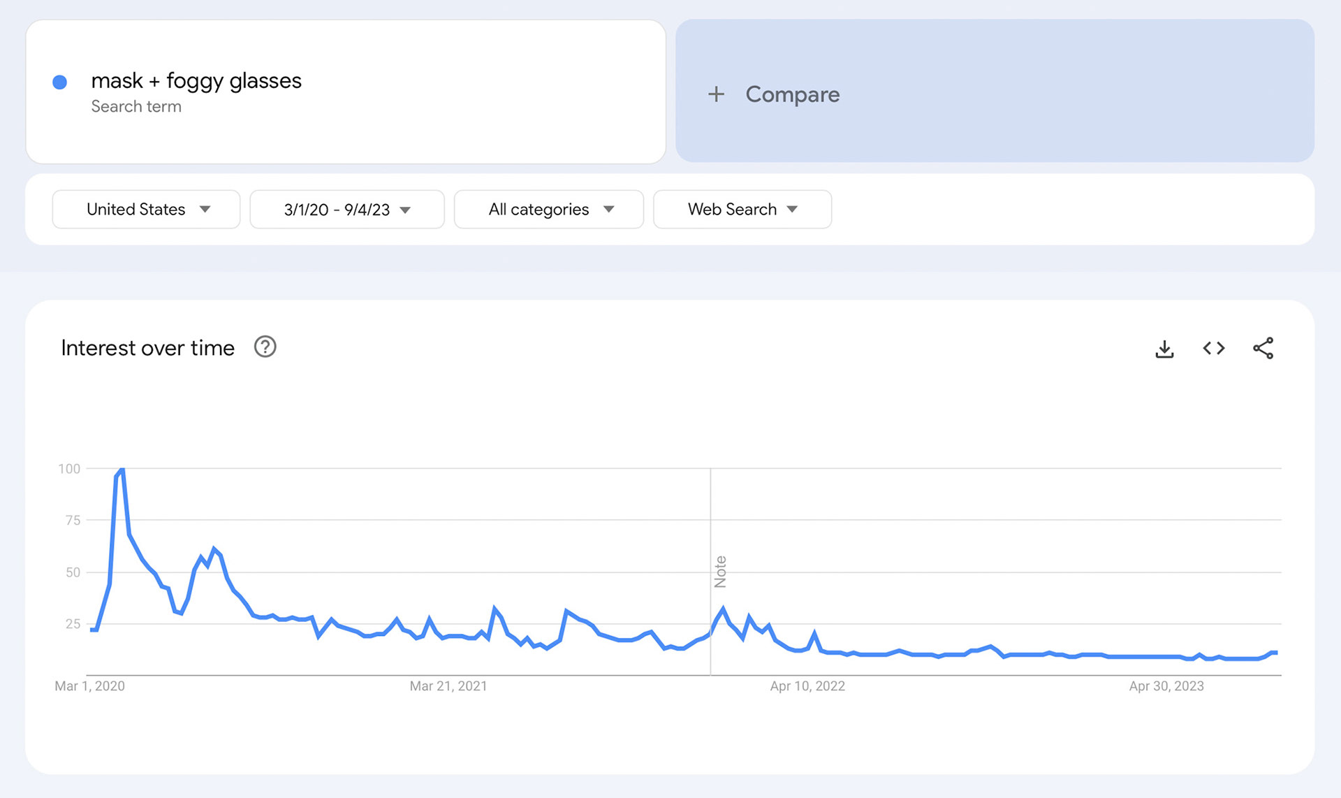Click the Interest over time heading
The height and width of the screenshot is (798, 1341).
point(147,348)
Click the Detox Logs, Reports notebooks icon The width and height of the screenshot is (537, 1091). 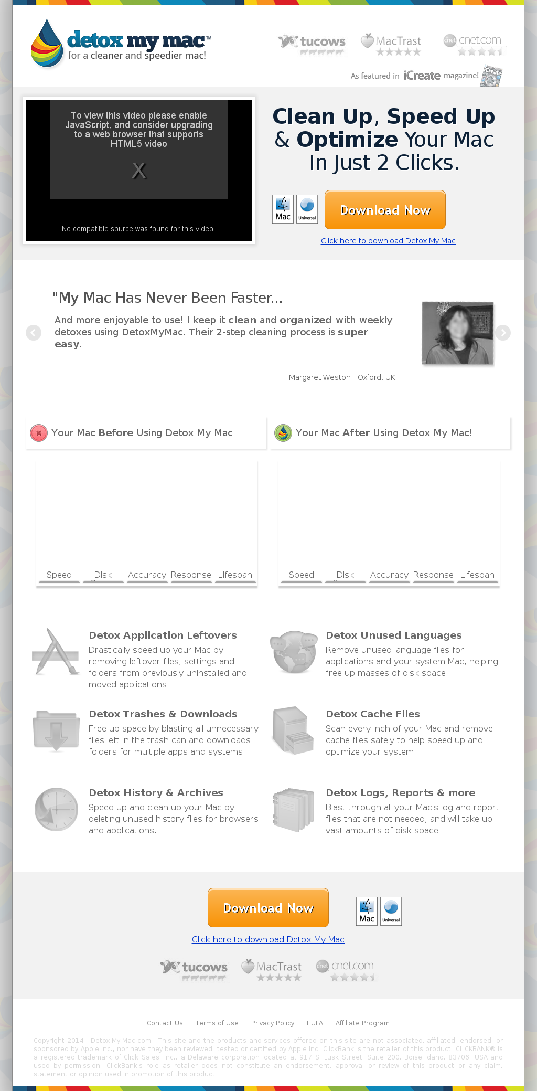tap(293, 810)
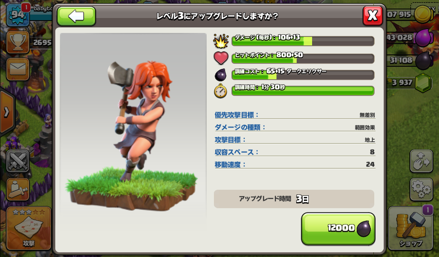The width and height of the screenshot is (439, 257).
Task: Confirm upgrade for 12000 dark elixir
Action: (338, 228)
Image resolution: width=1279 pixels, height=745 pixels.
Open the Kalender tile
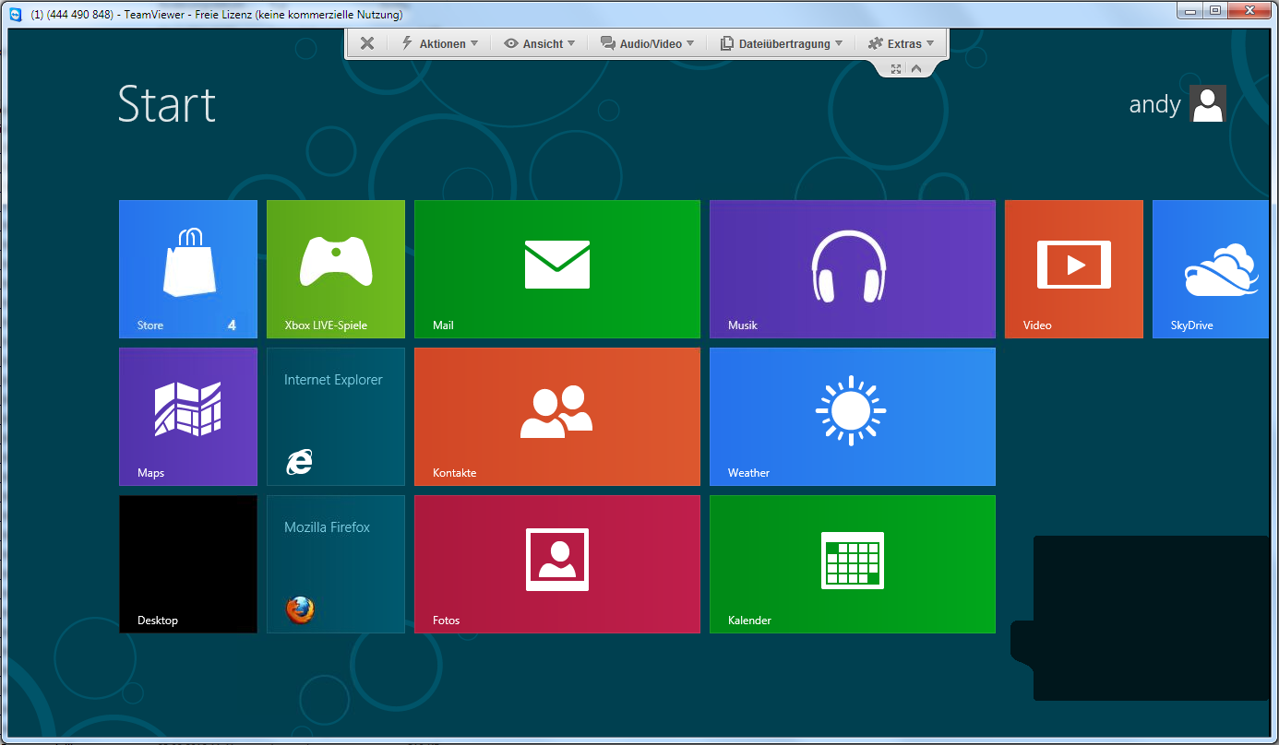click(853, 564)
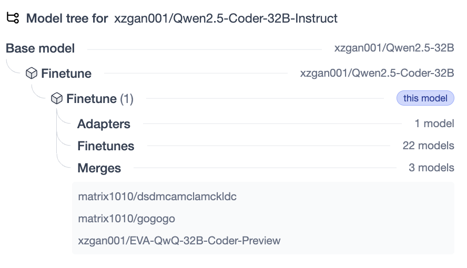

————

- **Work request**: The lines from the one containing "Image resolution: width=1279" through the final line of the data are to be repeated exactly, with both ends included and all pictures left out.

- **Response**:
Image resolution: width=1279 pixels, height=745 pixels.
Open the Kalender tile
click(853, 564)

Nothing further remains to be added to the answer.